AstraZeneca en Belgique : "C'est un très bon vaccin, une protection contre une maladie qui tue", assure Frank Vandenbroucke

Alors que la France, l’Allemagne, l’Italie ou encore l’Espagne ont suspendu l’administration du vaccin contre le COVID-19 développé par AstraZeneca, le Conseil supérieur de la Santé a maintenu sa position sur la poursuite de la vaccination en Belgique. Ce que la task force a confirmé.

L’apparition de caillots sanguins chez certaines personnes ayant reçu le vaccin AstraZeneca a poussé une douzaine de pays à suspendre la vaccination avec ce produit sur leur sol. Pourquoi pas la Belgique ? Invité sur le plateau du JT de la RTBF, le ministre fédéral de la Santé Frank Vandenbroucke a justifié ce choix. Selon lui, "c’est un très bon vaccin, une protection contre une maladie qui tue".

D’un côté, explique-t-il, "la sécurité du vaccin est très importante. Nous voulons nous renseigner, nous exigeons que l’Agence européenne des médicaments analyse toutes les données et nous rende un rapport jeudi". Mais d’un autre côté, ajoute le ministre fédéral, "arrêter cette campagne de vaccination en sachant qu’il y a une telle circulation du virus serait irresponsable, parce que c’est une protection sûre, efficace, contre cette maladie."
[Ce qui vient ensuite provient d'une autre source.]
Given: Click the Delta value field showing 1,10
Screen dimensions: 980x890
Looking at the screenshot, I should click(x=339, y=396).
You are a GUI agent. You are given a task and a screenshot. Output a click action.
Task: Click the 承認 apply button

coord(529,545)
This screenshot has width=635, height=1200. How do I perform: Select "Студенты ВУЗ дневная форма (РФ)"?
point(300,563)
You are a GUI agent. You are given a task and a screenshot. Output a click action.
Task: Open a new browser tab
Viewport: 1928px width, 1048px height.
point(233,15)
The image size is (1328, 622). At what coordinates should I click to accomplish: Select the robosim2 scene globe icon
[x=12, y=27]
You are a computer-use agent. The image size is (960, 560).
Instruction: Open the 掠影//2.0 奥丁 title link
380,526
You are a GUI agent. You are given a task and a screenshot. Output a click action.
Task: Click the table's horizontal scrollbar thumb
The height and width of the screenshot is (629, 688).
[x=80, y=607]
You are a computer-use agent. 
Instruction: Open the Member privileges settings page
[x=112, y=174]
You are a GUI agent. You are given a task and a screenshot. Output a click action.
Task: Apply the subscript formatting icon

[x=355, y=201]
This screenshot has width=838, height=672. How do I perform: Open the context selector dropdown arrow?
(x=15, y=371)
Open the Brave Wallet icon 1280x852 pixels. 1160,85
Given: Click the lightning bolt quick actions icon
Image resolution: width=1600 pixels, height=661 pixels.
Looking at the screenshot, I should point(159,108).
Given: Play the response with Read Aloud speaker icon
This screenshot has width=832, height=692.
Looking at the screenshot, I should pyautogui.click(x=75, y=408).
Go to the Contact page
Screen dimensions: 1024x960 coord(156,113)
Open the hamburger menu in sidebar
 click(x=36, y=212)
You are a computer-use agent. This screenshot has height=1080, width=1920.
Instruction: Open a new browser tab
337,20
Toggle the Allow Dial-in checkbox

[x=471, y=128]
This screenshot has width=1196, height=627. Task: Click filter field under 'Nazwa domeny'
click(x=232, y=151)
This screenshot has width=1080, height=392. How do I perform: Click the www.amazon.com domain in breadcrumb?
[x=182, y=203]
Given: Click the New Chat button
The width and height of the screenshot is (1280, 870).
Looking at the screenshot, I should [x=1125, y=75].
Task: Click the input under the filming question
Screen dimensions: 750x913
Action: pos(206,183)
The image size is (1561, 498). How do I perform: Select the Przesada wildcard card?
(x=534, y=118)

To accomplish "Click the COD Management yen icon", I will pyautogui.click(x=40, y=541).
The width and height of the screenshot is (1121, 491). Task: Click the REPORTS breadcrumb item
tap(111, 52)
Pourquoi ne pas attendre ?

L’Agence européenne des médicaments (EMA) a annoncé plus tôt ce lundi qu’elle remettrait un avis ce jeudi lors d’une réunion extraordinaire au sujet du vaccin d’AstraZeneca. Par précaution, certains pays ont souhaité suspendre l’inoculation du vaccin concerné d’ici la publication de ce nouvel avis. En parallèle à cette annonce, l'EMA s’est montré rassurante et a réitéré que les avantages du vaccin AstraZeneca l’emportent toujours sur les risques d’effets secondaires.

Mais pourquoi ne pas attendre 3 jours pour obtenir l’avis de l’EMA ? "C’est une course contre la montre", justifie le ministre fédéral de la Santé, "parce qu’en ce moment, il y a une vraie hausse des contaminations, une augmentation importante du nombre des hospitalisations, du nombre de personnes qui doivent être soignées aux soins intensifs."

C’est un virus dangereux

"S’il y a des efforts secondaires importants, c’est douloureux. Mais il faut faire la balance", déclare Frank Vandenbroucke, rappelant la dangerosité du covid-19 : "Parmi ceux qui ont été infectés et sont tombés malades… il y a souvent des cas de thromboses causés par la maladie".

"Il faut se protéger contre ce virus", martèle-t-il, "c’est un virus dangereux."

La task force a donc suivi les recommandations du Conseil supérieur de la Santé et confirmé la poursuite de la vaccination AstraZeneca. Elle précise que ce vaccin a déjà été administré massivement dans le monde entier, et le taux de thrombose chez les personnes vaccinées est plus faible que dans la population générale.